The purpose of this study was to examine a variety of organ doses from kV-CBCT imaging protocols in use. Given the nature of the study, the 13% uncertainty in the simulated organ doses (16% for RBM) should be sufficient to make comparisons between different imaging protocols and resulting organ doses in ICRP CRP. However, the uncertainties in real patient anatomies could be larger than the values stated in this study.
The CTDIw values were used to establish a tentative DRL values for patient positioning imaging in the pelvic area. However, in some of the countries that participated in the survey, limited CTDIw data were available. Therefore, a more comprehensive and extensive data collection is needed to establish robust national and/or regional DRLs. Such an initiative would support the recommendations of the ICRP14 and further support the optimisation of patient doses in positioning imaging. The results of this study suggest that representative CTDIw values could be 17.7 mGy for pelvic imaging and 13.5 mGy for prostate imaging. However, careful analysis of the prerequisites for imaging is essential when setting DRLs, as different positioning techniques require varying imaging strategies, volumes, and image quality levels.

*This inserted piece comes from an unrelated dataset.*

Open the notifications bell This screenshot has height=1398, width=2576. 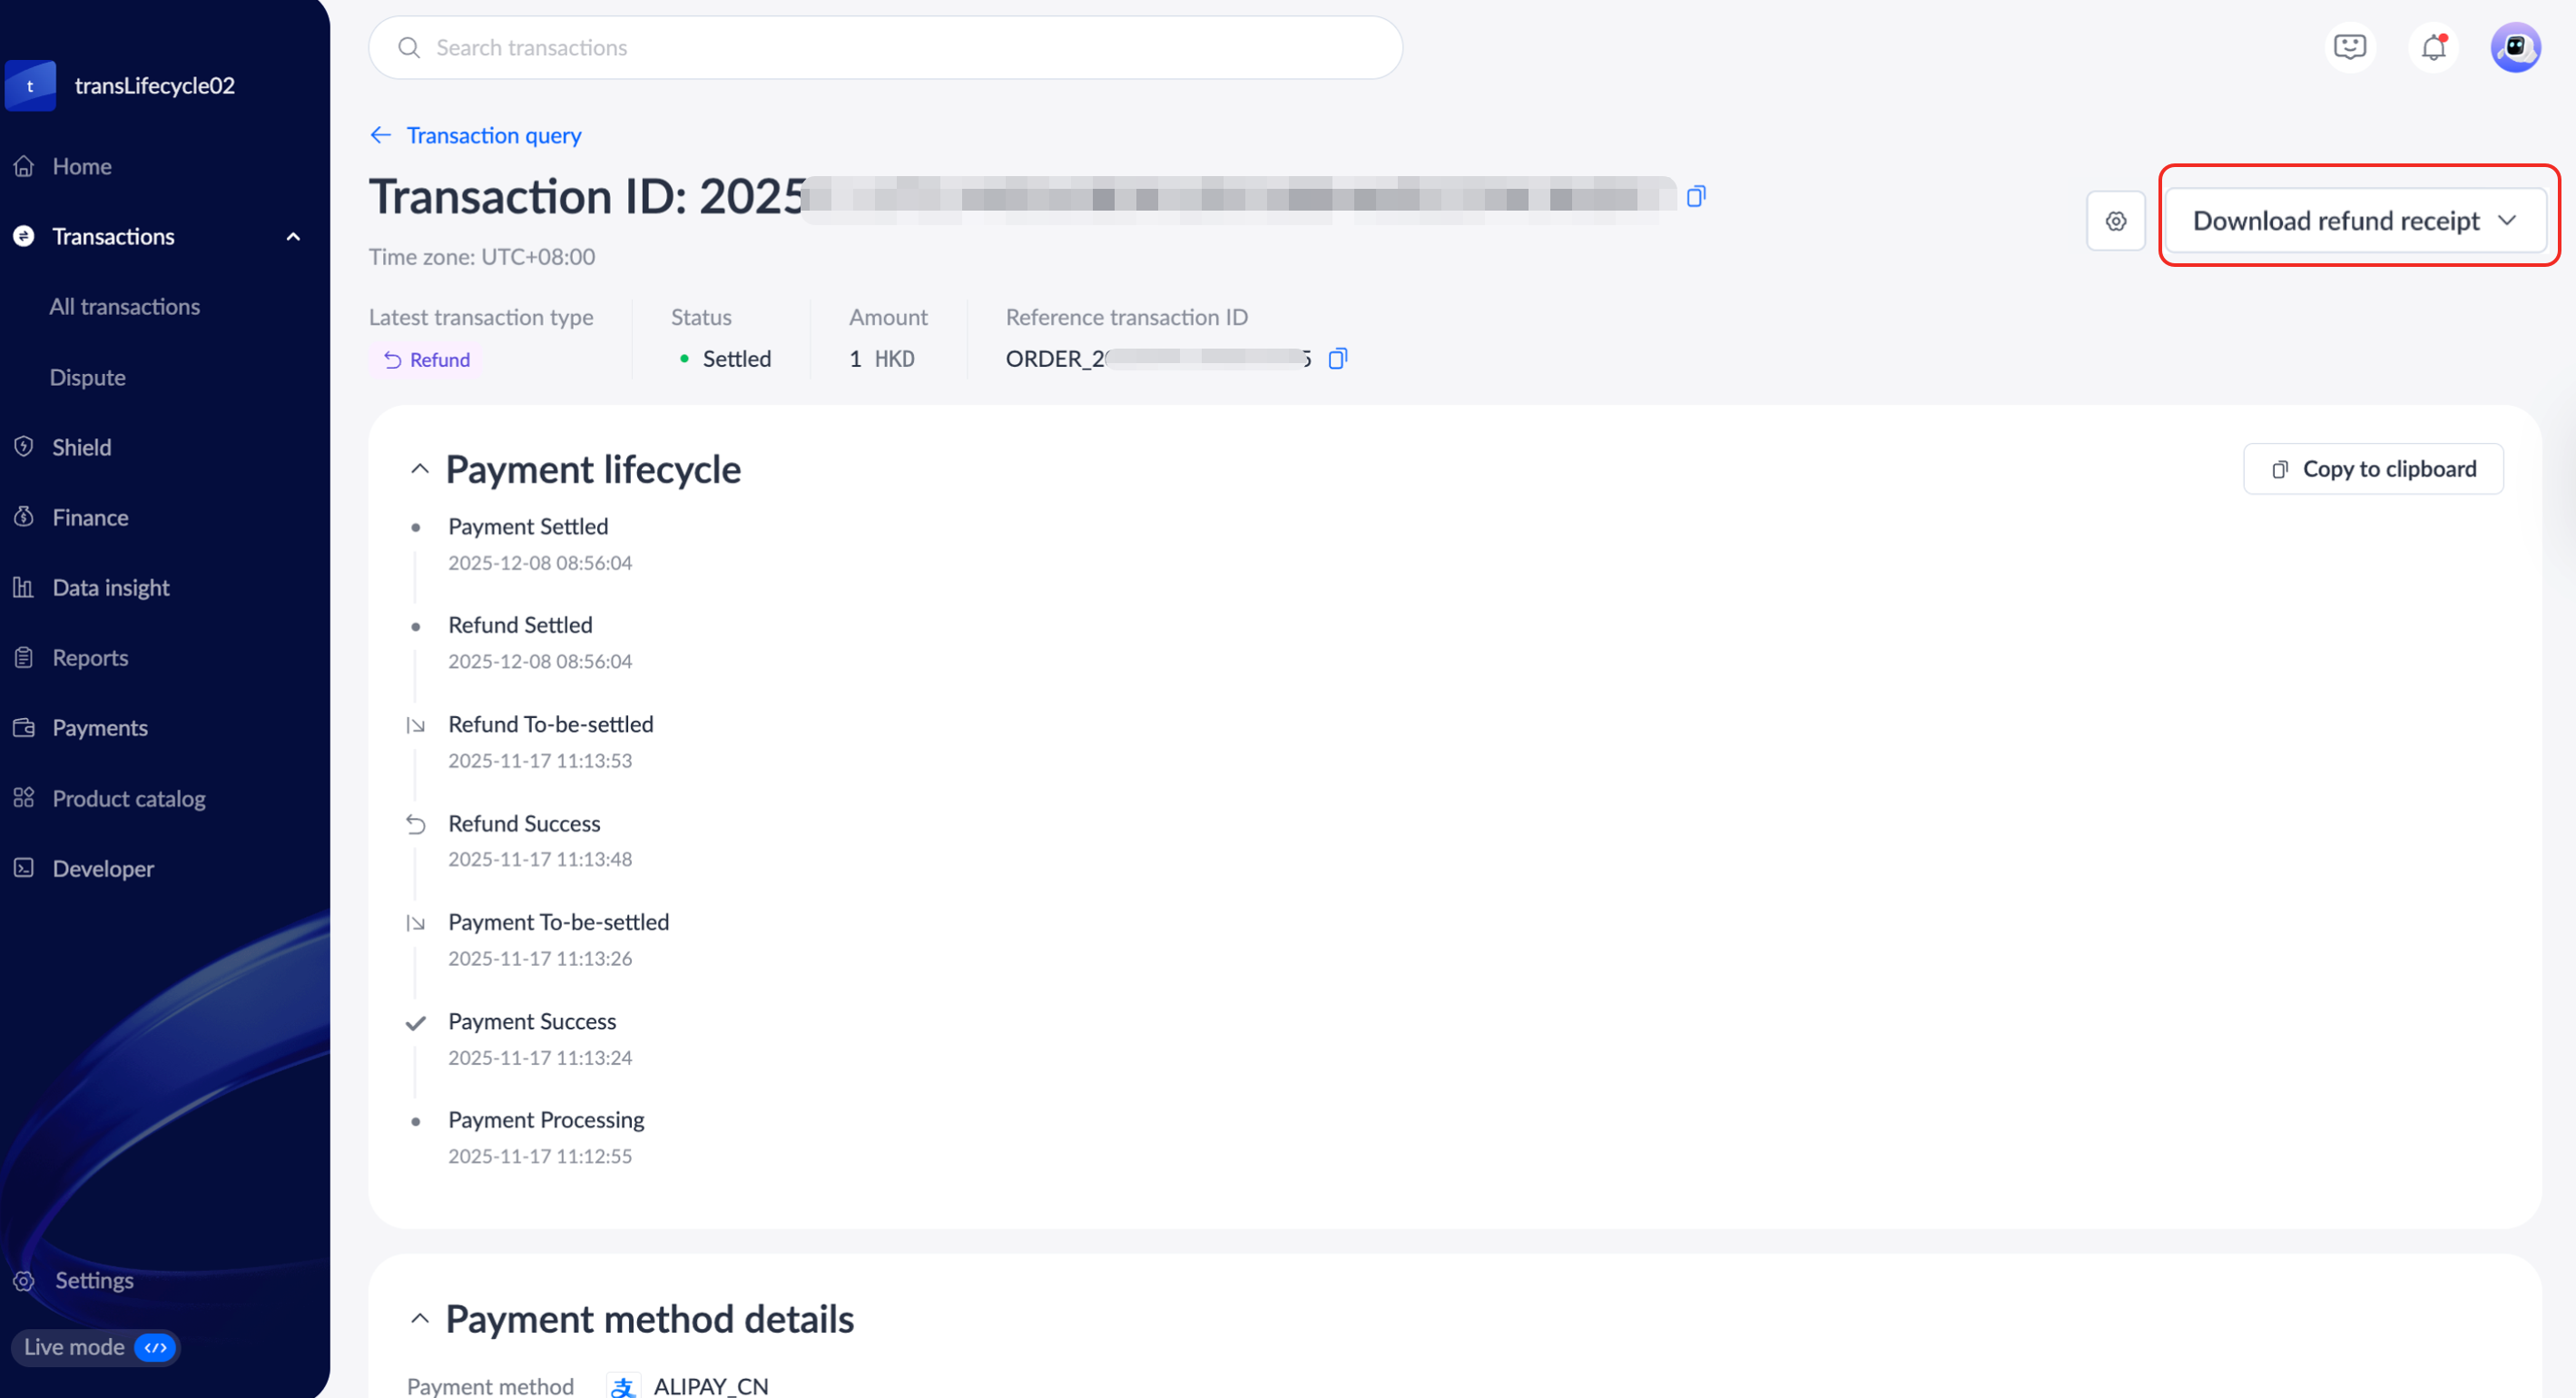point(2433,47)
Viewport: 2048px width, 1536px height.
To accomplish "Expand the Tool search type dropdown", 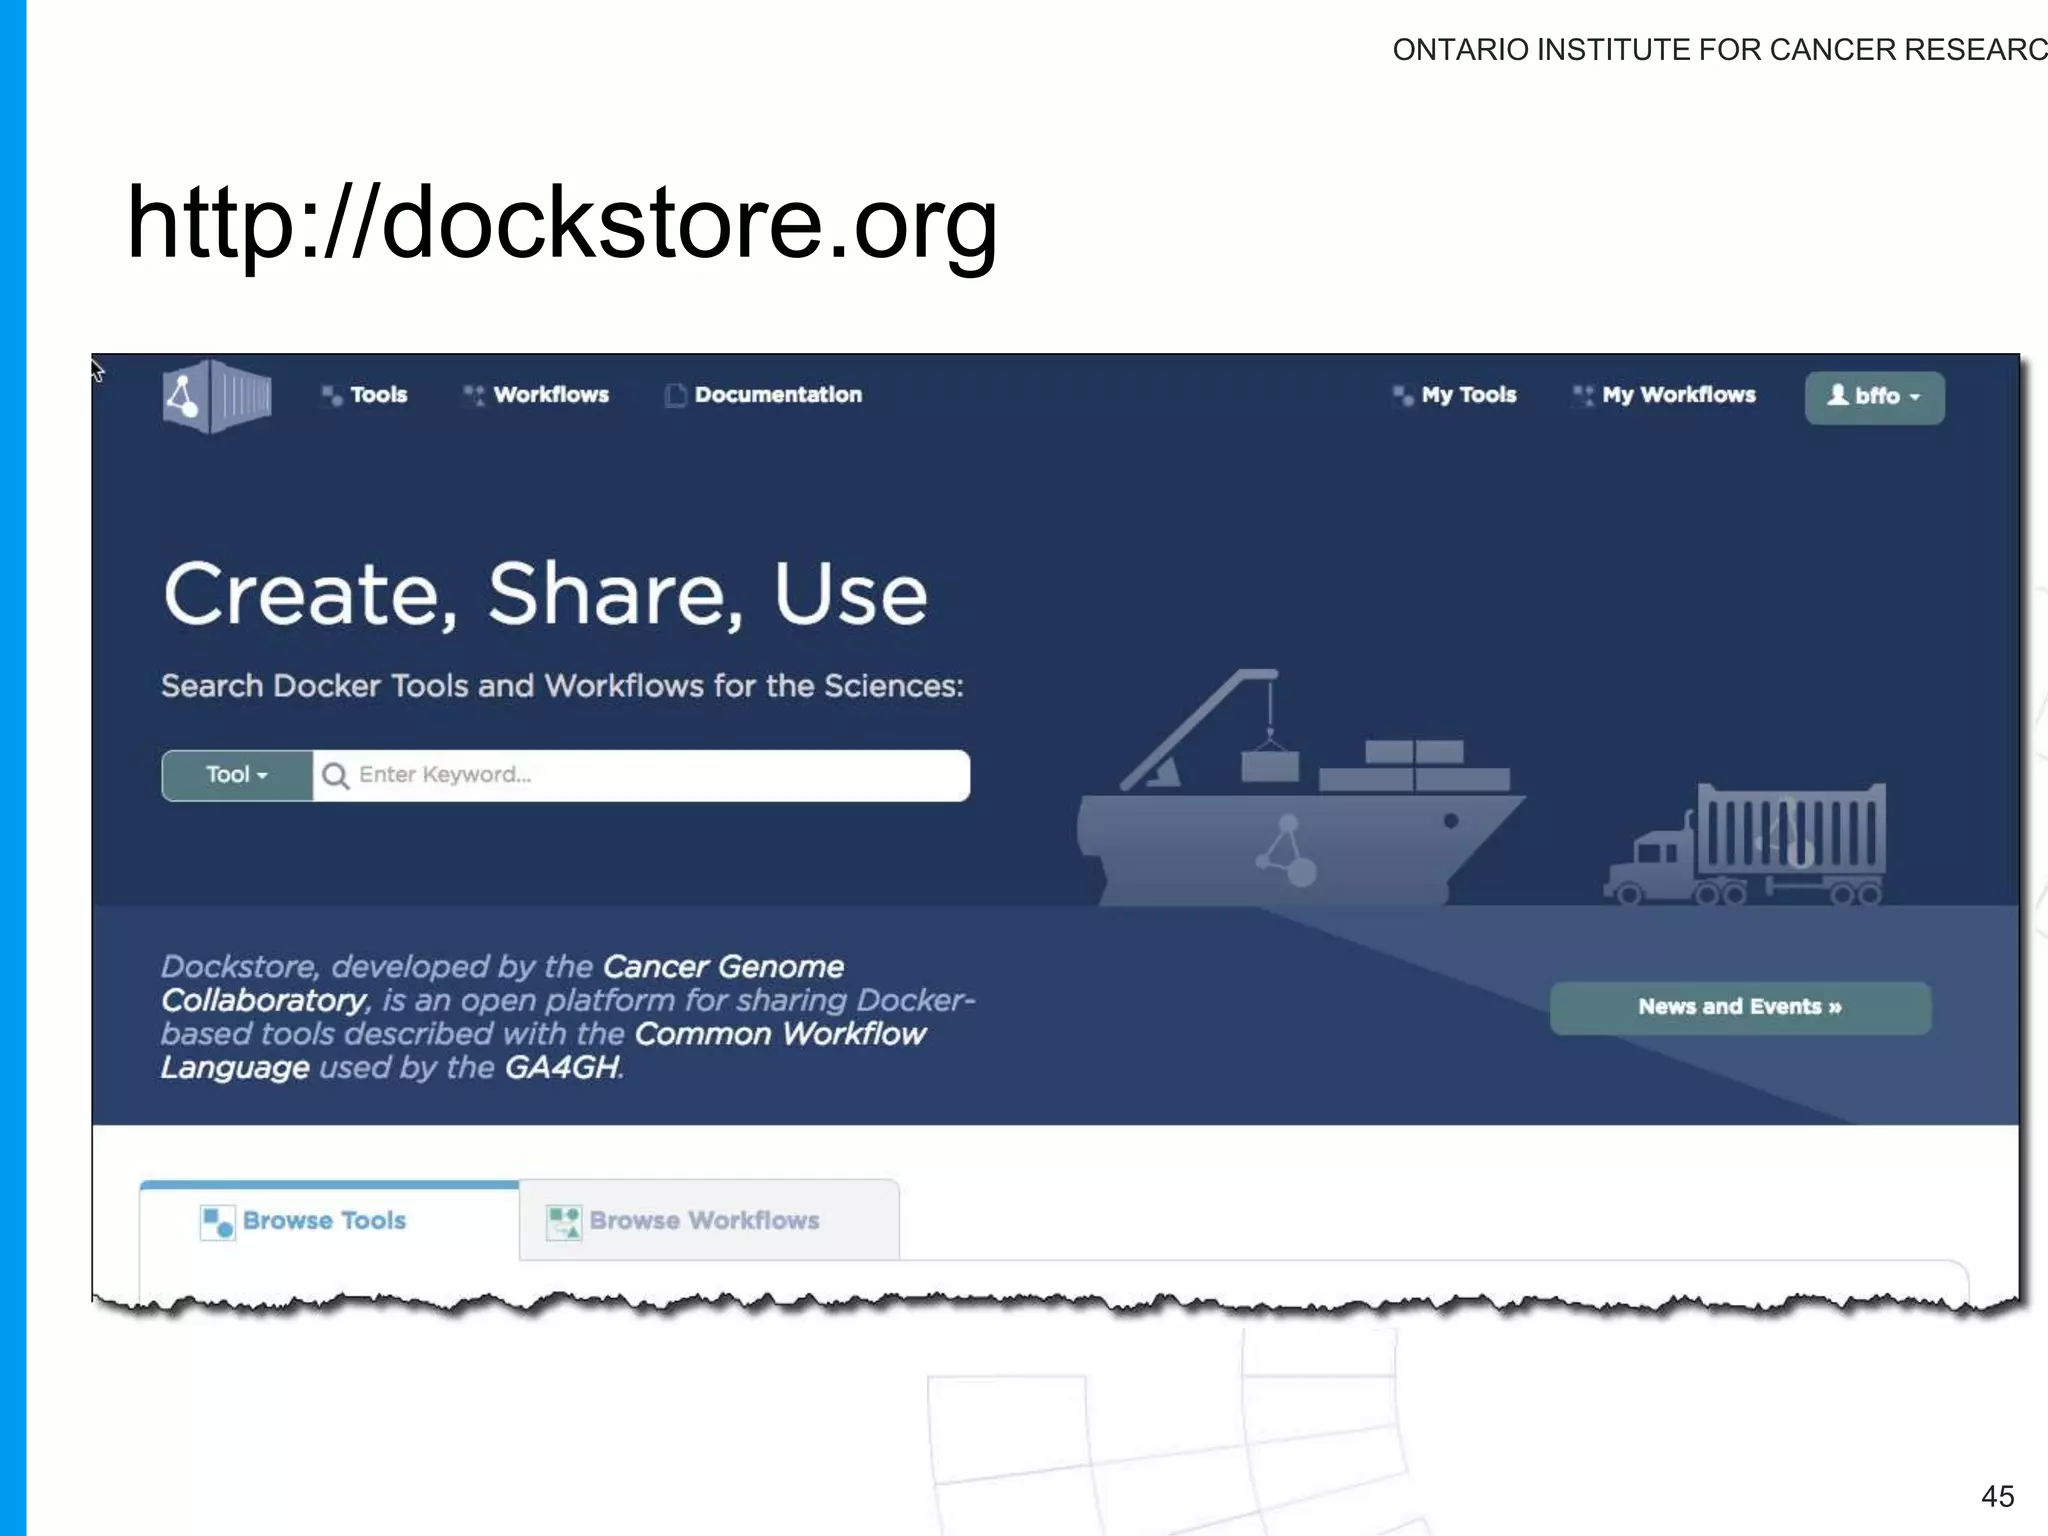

Patient positioning imaging is an essential part of IGRT, and it cannot be avoided. However, the frequency and dose of the imaging can be optimized to ensure acquisition of the necessary positioning information while minimizing patient organ doses. The results of this study indicate that formal imaging guidelines and protocols for IGRT with CBCT are largely lacking, with each clinic following its own practices. Consequently, there is substantial variation in mean organ doses among clinics, for example, prostate imaging protocols showed a range from 4 mGy to 26 mGy per fraction. Overall, there is considerable room for dose optimization. In some cases, the imaged region may be unnecessarily long, or the tube current-time product may remain at default factory settings without adjustment. Even though certain protocols have been optimized by vendors, manufacturers, or end users, cumulative mean organ absorbed doses from imaging can still reach several hundred mGy in the imaged region if imaging is performed at every treatment fraction (with mean organ doses per fraction potentially reaching 40 mGy). Most clinics reported conducting regular quality assurance of imaging equipment, including verification of dosimetry and positioning accuracy. In the future, a similar investigation could be extended to include the head and neck region, as well incorporate a female anatomic model. Intrafractional planar kV imaging was not covered in this study, and it should be considered in future studies to address the full radiation dose of the patient.